In essence, this is a collection of essays about slow violence unto a life. The first is of bodily violence. Anorexia is only mentioned once in the first pages of the book and yet, those first pages consumed me. I found myself thinking that shrinking myself as she did at 21 would make me feel better about how I look in photographs. Or perhaps, in a world that feels seemingly beyond control in all aspects (bodily, environment, population) the thought that: “Every small decision dedicated by that illness and leading further into it… nothing and no one was influencing my not-eating… I was in charge. Isn’t that the most basic definition of self-destructive behaviour?”

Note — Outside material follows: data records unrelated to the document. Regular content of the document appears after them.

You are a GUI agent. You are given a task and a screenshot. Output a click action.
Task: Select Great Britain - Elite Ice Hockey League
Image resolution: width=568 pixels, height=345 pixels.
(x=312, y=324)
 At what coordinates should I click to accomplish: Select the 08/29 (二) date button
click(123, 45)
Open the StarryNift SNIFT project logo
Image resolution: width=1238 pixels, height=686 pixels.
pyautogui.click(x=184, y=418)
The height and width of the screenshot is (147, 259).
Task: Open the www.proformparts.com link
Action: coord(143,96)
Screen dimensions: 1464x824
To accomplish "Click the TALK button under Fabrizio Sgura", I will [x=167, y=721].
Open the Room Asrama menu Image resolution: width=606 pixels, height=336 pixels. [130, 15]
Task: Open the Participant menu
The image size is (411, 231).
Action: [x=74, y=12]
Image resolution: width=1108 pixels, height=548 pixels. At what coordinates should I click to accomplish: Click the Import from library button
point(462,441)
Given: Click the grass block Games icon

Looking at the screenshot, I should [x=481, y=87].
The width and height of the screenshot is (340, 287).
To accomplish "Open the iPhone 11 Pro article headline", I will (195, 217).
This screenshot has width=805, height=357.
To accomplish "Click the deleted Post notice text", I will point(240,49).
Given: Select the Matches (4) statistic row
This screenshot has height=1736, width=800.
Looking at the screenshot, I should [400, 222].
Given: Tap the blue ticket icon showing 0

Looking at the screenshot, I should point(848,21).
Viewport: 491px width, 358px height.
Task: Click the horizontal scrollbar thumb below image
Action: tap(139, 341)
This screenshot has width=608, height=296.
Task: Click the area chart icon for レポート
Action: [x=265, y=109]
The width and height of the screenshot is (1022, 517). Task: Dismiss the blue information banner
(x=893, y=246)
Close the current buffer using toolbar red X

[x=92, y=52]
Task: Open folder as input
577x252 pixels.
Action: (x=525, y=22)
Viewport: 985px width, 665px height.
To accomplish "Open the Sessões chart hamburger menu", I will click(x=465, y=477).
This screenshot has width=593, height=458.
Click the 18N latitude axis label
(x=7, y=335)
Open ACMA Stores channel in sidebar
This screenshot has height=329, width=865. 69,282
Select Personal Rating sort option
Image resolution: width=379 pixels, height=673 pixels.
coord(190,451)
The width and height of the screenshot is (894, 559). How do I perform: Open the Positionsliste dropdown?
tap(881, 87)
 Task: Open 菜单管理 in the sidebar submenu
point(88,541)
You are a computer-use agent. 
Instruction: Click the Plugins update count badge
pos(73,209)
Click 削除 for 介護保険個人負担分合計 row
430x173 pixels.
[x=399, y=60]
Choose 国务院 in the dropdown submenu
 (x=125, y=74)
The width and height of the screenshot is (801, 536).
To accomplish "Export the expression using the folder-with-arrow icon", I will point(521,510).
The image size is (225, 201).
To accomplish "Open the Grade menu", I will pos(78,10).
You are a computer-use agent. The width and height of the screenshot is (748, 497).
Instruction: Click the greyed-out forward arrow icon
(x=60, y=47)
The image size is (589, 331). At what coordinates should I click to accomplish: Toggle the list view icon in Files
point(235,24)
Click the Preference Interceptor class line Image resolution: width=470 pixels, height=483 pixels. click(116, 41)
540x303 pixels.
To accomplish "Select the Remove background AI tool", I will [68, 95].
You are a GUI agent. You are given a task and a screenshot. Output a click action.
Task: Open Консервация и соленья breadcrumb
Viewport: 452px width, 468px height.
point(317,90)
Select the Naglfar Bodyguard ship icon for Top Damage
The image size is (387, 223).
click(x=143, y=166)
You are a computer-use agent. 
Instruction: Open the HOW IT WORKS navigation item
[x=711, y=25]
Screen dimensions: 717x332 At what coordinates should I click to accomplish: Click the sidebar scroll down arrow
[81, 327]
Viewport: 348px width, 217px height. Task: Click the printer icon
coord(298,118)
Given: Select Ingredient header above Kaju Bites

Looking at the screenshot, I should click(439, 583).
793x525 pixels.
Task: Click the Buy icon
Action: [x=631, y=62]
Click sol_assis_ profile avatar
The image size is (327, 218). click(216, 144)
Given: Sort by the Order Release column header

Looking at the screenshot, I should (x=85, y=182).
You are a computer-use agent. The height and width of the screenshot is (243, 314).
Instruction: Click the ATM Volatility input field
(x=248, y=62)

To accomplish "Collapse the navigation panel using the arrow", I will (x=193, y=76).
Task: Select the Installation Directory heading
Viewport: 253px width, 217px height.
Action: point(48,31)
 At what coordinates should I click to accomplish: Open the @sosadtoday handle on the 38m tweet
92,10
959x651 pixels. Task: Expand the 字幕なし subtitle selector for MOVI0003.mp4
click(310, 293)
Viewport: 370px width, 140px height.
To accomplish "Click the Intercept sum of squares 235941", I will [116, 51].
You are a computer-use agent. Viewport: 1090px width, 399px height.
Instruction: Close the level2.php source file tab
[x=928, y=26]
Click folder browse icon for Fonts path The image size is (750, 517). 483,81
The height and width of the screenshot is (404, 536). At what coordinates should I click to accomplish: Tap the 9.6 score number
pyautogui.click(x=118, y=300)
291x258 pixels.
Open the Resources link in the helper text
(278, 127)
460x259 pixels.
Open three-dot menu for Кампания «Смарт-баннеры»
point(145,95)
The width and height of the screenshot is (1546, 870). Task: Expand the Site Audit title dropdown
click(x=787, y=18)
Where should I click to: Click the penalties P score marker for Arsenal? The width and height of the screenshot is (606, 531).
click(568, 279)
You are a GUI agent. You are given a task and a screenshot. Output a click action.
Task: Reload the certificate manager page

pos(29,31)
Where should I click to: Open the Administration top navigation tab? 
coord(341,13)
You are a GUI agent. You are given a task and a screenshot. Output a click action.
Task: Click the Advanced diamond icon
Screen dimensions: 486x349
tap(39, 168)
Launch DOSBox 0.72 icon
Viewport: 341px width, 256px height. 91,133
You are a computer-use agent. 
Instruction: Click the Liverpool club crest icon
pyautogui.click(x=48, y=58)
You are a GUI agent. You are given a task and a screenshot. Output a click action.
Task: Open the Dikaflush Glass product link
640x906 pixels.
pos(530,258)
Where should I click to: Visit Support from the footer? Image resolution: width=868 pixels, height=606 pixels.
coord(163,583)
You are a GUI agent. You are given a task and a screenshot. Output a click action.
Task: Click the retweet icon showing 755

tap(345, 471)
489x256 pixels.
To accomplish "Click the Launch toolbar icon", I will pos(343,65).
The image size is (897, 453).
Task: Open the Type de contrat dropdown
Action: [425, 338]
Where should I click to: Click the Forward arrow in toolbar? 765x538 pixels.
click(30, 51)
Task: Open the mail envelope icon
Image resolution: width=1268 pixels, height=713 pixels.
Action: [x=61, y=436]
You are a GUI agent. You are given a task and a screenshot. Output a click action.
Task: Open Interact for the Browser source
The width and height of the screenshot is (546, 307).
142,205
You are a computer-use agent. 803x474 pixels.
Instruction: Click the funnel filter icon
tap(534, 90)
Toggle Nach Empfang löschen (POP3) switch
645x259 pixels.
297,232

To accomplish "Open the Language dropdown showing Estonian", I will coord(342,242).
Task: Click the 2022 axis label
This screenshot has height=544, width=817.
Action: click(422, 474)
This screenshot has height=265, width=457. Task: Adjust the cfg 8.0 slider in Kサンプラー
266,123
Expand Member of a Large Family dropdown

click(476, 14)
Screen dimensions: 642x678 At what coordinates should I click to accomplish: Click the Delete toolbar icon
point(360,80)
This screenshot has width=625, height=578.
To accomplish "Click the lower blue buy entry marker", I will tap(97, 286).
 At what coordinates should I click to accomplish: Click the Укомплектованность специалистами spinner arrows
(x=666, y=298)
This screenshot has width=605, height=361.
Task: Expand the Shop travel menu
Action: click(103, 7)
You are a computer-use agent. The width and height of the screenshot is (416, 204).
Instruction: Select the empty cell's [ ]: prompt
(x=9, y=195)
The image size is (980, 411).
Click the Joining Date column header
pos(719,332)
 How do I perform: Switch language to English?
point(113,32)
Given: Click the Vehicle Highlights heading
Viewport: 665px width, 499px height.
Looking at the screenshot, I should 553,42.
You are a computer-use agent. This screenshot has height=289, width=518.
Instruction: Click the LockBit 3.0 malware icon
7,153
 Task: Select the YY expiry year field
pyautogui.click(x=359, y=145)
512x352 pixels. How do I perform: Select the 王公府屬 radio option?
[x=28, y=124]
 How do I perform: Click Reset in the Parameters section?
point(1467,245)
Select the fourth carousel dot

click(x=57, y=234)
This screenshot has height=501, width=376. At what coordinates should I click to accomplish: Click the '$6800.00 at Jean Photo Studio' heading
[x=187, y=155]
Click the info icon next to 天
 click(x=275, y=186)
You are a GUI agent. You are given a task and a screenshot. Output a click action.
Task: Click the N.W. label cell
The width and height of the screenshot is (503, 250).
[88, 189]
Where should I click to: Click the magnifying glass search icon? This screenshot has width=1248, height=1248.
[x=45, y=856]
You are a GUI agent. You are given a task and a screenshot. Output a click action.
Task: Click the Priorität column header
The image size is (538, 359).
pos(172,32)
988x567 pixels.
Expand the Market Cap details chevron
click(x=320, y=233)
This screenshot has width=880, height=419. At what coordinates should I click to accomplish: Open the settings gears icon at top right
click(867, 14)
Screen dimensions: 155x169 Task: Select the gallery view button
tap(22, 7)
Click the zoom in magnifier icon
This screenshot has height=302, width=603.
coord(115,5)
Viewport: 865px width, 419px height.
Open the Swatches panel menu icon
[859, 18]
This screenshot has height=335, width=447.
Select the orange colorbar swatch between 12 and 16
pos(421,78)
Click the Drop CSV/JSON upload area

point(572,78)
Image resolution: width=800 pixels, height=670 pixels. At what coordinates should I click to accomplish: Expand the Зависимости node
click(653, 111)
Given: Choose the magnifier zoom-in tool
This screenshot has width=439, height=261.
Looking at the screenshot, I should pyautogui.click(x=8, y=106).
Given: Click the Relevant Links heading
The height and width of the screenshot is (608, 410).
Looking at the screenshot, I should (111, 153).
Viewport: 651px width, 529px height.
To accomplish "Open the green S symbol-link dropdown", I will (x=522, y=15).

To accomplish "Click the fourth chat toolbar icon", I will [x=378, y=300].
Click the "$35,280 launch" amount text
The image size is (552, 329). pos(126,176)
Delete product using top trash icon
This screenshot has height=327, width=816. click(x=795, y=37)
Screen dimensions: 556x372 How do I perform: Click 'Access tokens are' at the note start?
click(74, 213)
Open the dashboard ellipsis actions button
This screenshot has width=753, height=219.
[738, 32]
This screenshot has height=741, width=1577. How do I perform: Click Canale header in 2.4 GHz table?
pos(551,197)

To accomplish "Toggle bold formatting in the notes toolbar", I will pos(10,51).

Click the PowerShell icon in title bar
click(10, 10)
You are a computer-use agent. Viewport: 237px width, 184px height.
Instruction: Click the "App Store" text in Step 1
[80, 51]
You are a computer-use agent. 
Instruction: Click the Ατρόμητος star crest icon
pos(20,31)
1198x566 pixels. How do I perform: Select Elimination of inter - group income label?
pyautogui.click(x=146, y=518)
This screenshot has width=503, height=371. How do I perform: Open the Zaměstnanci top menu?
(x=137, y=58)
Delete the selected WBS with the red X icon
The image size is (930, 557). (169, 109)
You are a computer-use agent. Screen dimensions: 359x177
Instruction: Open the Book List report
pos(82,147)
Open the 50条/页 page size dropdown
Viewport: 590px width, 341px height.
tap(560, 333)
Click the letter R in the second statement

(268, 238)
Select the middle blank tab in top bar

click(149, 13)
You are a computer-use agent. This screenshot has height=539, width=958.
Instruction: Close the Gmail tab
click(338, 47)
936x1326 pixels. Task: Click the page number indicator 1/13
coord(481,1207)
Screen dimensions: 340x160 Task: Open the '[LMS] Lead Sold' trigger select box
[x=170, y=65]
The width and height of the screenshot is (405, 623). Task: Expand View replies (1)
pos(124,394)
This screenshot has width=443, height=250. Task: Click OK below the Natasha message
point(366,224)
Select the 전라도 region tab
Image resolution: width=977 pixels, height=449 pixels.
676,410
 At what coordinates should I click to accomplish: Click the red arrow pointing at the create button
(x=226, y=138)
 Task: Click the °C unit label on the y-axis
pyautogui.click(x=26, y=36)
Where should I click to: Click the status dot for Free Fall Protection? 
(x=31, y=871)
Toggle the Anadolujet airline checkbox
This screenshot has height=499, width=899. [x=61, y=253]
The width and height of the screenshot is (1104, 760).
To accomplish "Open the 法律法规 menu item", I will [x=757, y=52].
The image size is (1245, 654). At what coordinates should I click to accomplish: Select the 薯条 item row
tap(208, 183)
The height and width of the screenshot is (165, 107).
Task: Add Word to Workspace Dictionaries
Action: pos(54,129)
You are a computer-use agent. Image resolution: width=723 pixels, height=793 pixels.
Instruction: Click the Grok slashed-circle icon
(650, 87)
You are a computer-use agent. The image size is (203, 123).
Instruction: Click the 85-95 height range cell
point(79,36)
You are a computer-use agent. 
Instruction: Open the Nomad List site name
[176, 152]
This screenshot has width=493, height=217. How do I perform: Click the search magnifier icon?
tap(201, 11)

Reading work about anorexia and eating disorders is to tip into a seductive, ugly world, all too easy to replicate. How many of us have had the thought: “I could just not eat for a while and be skinny and happy?” Even though I recognised the body horror unfurling on these pages isn’t healthy, I caught myself thinking this, not once, but three times during the period of reading this book. Perhaps it was due to starting a diet that week because, ridiculously, I had seen a picture of myself at 21 and I missed who I was. Gaitán Johannesson captures a familiar feeling: If I shrink myself, and am less of a burden, the world will be better. I will be better.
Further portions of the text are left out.